I defied the headline on the front of the Daily Express and went and had a nap anyway. I like my naps and have been having them for a long time.
Put some music on, read half a page in the newspaper, and off I go. This is mostly a weekend habit, compensation for on-and-off sleeping; it is one of life’s great pleasures, to me at least. And my father.
As a teenager, I remember my father going off to listen to music as cover for having a doze. He’d pulled the sliding doors to that divided the front and back rooms in our 1960s house, shut the other door as well, put on some Beethoven and fall asleep. So it’s a family tradition, although without the Beethoven on my part. Folk, jazz, a requiem perhaps – there always is music.
The headline on the front page of yesterday’s Daily Express read: “WHY A NAP IS BAD FOR YOU” while the sub-head warned: “40 winks during the day raises risk of heart attack.”
Well, lots of thing can raise the risk of a heart attack, including reading headlines on the front of the Daily Express. Often those headlines urge extreme caution about the weather – “UK WILL BE HOTTER THAN HELL” or perhaps “UK SET FOR ARCTIC WINTER”, alarmist weather reports being the thing. Armageddon is always just around the corner, although the other day the paper offered some variety by warning that the EU wanted to take our kettles away. I just had a look and ours is still there. Phew, just as well or else I wouldn’t be writing this with a cup of tea to hand.

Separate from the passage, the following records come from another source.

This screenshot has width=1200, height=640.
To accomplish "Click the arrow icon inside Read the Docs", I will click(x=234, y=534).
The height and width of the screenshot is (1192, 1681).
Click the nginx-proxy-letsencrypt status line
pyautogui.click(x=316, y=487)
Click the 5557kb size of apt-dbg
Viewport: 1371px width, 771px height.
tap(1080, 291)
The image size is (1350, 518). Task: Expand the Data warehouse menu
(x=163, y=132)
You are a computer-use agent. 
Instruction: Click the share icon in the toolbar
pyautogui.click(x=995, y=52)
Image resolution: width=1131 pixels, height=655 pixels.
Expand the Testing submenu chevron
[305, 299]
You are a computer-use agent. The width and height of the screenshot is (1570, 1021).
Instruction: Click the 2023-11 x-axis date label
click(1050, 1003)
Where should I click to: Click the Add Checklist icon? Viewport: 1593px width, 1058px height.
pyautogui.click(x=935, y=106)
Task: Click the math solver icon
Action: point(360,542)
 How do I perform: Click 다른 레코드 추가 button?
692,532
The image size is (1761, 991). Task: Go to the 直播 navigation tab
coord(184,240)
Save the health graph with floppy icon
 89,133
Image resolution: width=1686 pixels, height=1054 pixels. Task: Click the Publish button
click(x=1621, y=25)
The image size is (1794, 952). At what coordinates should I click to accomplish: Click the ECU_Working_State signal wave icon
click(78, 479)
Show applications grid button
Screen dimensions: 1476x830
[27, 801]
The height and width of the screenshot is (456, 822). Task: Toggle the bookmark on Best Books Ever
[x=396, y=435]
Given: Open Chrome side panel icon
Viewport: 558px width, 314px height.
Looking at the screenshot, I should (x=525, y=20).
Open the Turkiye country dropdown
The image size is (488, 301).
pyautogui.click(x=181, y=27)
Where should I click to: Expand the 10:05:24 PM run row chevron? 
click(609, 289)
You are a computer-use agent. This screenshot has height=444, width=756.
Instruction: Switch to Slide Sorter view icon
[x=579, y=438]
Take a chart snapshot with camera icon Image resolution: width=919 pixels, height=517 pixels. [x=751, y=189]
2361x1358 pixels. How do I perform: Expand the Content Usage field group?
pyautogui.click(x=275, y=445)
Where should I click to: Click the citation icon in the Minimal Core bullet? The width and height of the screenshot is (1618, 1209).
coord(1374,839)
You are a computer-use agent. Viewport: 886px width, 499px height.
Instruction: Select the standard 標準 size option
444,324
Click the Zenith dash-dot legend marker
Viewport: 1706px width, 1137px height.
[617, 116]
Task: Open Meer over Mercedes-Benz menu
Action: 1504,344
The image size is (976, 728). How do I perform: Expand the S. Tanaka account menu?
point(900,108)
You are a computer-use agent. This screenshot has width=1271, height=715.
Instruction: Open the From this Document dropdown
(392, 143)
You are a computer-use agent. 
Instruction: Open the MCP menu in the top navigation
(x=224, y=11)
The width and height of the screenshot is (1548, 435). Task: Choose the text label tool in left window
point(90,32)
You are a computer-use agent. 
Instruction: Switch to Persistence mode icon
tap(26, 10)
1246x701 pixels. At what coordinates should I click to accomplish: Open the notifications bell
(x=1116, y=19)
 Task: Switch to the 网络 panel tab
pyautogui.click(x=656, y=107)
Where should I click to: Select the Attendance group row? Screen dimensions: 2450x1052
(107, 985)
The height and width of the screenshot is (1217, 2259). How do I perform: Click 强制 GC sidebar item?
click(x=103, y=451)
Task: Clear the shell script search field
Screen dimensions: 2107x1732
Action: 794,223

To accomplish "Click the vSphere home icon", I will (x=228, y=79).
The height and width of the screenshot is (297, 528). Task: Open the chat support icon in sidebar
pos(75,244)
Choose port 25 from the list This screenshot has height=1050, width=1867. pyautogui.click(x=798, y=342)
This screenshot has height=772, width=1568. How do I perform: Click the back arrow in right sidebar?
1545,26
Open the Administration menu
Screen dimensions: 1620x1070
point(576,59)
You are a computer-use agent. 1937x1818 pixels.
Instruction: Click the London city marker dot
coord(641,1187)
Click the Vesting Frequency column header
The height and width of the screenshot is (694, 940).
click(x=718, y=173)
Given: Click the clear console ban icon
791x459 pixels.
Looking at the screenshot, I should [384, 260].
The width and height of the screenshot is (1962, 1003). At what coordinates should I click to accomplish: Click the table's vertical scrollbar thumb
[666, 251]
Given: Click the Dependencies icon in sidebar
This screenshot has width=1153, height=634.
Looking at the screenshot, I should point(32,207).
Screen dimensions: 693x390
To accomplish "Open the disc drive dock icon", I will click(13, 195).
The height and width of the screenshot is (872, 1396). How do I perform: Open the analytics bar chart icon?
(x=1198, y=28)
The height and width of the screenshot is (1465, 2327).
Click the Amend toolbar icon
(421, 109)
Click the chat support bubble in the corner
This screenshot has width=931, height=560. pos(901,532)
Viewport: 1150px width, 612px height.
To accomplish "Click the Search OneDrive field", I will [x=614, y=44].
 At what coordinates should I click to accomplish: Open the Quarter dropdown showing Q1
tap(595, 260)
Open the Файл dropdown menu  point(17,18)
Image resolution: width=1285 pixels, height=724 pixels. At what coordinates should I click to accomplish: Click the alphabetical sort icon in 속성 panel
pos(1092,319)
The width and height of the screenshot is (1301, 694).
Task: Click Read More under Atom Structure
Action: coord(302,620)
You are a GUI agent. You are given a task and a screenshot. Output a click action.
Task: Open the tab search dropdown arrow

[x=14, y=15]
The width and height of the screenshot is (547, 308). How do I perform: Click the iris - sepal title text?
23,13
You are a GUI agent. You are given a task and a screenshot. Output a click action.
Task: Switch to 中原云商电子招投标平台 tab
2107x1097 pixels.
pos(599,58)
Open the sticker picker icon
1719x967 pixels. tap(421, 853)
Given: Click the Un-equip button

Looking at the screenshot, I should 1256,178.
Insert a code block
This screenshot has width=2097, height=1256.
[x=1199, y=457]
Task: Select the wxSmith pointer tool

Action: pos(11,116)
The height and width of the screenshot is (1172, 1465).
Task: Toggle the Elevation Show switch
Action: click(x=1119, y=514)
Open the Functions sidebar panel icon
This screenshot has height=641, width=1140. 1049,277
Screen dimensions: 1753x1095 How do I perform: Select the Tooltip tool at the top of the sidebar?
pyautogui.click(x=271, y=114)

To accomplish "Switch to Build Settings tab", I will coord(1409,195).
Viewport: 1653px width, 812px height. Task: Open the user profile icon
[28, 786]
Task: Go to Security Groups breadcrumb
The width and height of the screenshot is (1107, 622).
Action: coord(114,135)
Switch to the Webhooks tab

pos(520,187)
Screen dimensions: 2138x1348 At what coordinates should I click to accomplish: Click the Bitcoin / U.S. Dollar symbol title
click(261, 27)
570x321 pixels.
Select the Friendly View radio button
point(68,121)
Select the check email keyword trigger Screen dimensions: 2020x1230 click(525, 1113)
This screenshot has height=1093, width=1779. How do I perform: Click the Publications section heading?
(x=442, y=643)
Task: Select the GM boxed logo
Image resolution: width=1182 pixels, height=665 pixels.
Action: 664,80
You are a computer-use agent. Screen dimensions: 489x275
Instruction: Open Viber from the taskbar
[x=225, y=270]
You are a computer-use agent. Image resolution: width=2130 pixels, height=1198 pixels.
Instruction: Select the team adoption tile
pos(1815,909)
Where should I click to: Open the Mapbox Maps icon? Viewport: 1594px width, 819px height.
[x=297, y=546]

The story in the Express was all to do with high blood pressure, with worries that a nap is not a restorative interlude but can in fact alter your blood pressure. “Some studies have reported it reduces blood pressure, while others have found it increases it,” the paper warned. Ah, I see. One of those sort of medical stories (red wine is good for you/bad for you/oh go on, I’ll have one anyway).
The report was based on research carried out by the Mayo Clinic in Rochester, Minnesota, which pooled data from nine previous studies with a total of 112,267 participants. This found that “those stealing forty winks in the middle of the day were between 13 and 19 per cent more likely to have hypertension”. Yet the researchers then looked at night-time naps by those who work night shifts and found no such link.
Make of that what you will. If you are the editor of the Daily Express, you might make a heart attack out of it. Does the editor of the Daily Express ever take a nap? Who knows; probably too busy.
There is so much advice, so many media panics, that in the end you just have to make your own way through the hazardous thicket of life.
So last night I had a bottle of beer and some red wine, today I shall do the same. This morning I went for a run, five or six miles in the May sunshine. After lunch I shall almost certainly stare death in the face and fall into a post prandial slumber.
One day the editor of the Daily Express may well turn out to have been right. But I shall keep on napping. That’s just the devil-may-care attitude you get from those of us who like to do something dangerous in the afternoon.